▶ [TASK ITEM] Every line from the one containing "海外保険 (163, 1426)" through the end of the data is to be copied exactly, and nothing outside that range.

▶ [Extracted data entries]
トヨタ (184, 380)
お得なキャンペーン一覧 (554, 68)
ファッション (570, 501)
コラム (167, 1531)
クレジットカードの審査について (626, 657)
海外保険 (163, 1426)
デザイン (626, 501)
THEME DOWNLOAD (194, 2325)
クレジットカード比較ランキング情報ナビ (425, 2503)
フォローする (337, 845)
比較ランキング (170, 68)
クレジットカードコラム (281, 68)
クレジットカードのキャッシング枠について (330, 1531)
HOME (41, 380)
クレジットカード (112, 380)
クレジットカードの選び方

▶ [RESULT OF THIS EXERCISE]
海外保険 (163, 1426)
デザイン (626, 501)
THEME DOWNLOAD (194, 2325)
クレジットカード比較ランキング情報ナビ (425, 2503)
フォローする (337, 845)
比較ランキング (170, 68)
クレジットカードコラム (281, 68)
クレジットカードのキャッシング枠について (330, 1531)
HOME (41, 380)
クレジットカード (112, 380)
クレジットカードの選び方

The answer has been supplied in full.